> _DATASET EXCERPTS_
────────

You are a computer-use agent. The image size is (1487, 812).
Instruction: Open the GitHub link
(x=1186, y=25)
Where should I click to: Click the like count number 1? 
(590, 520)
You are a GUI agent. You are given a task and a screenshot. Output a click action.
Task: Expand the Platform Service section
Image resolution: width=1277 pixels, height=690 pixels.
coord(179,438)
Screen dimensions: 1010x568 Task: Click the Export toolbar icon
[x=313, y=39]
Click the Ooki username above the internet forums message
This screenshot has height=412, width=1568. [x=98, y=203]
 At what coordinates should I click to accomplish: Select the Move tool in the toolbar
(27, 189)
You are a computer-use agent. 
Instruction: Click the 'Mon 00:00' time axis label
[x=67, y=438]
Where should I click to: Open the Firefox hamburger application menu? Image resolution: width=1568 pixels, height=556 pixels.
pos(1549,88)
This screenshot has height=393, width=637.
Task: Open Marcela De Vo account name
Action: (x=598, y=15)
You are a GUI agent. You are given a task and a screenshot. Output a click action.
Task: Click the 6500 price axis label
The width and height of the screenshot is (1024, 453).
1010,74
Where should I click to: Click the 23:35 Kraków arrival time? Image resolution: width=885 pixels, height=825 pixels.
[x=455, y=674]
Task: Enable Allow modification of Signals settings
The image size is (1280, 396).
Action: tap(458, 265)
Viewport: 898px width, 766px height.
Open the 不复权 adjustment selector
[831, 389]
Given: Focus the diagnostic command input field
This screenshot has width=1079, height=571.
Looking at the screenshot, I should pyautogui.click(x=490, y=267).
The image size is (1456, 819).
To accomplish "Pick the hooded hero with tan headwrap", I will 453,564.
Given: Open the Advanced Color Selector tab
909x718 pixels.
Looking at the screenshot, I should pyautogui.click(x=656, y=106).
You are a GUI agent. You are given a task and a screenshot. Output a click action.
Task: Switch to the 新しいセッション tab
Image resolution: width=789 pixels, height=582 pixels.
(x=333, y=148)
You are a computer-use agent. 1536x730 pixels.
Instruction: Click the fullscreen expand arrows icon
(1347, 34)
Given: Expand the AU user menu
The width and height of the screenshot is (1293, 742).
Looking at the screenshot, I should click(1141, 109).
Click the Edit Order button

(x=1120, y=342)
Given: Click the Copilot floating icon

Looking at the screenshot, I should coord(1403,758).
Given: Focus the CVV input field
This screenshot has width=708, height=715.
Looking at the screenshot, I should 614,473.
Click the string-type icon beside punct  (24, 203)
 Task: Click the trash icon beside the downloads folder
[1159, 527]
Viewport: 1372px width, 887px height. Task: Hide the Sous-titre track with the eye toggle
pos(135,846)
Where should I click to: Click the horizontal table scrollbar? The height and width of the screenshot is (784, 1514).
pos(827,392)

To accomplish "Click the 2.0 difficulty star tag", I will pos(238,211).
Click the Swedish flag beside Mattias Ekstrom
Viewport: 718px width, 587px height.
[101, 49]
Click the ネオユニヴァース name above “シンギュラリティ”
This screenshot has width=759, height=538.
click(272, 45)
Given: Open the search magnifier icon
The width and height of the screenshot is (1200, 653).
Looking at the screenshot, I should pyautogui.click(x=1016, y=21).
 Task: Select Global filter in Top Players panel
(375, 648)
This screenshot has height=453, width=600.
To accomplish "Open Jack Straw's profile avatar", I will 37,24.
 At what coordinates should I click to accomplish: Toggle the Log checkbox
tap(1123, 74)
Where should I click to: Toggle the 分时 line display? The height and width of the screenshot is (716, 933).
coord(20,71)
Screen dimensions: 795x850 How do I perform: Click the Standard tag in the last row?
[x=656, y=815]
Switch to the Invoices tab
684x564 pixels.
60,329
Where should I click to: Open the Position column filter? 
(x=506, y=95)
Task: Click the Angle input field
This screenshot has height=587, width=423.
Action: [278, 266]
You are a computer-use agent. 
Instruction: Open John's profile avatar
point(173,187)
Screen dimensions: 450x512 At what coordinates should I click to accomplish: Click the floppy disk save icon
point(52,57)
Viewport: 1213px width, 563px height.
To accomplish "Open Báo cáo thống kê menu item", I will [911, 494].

────────

Only the lines from the first one of the listing up to and including the line where "Given: Open the Advanced Color Selector tab" appears are wanted, reproduced exactly.

You are a computer-use agent. The image size is (1487, 812).
Instruction: Open the GitHub link
(x=1186, y=25)
Where should I click to: Click the like count number 1? 
(590, 520)
You are a GUI agent. You are given a task and a screenshot. Output a click action.
Task: Expand the Platform Service section
Image resolution: width=1277 pixels, height=690 pixels.
coord(179,438)
Screen dimensions: 1010x568 Task: Click the Export toolbar icon
[x=313, y=39]
Click the Ooki username above the internet forums message
This screenshot has height=412, width=1568. [x=98, y=203]
 At what coordinates should I click to accomplish: Select the Move tool in the toolbar
(27, 189)
You are a computer-use agent. 
Instruction: Click the 'Mon 00:00' time axis label
[x=67, y=438]
Where should I click to: Open the Firefox hamburger application menu? Image resolution: width=1568 pixels, height=556 pixels.
pos(1549,88)
This screenshot has height=393, width=637.
Task: Open Marcela De Vo account name
Action: (x=598, y=15)
You are a GUI agent. You are given a task and a screenshot. Output a click action.
Task: Click the 6500 price axis label
The width and height of the screenshot is (1024, 453).
1010,74
Where should I click to: Click the 23:35 Kraków arrival time? Image resolution: width=885 pixels, height=825 pixels.
[x=455, y=674]
Task: Enable Allow modification of Signals settings
The image size is (1280, 396).
Action: tap(458, 265)
Viewport: 898px width, 766px height.
Open the 不复权 adjustment selector
[831, 389]
Given: Focus the diagnostic command input field
This screenshot has width=1079, height=571.
Looking at the screenshot, I should pyautogui.click(x=490, y=267).
The image size is (1456, 819).
To accomplish "Pick the hooded hero with tan headwrap", I will 453,564.
Given: Open the Advanced Color Selector tab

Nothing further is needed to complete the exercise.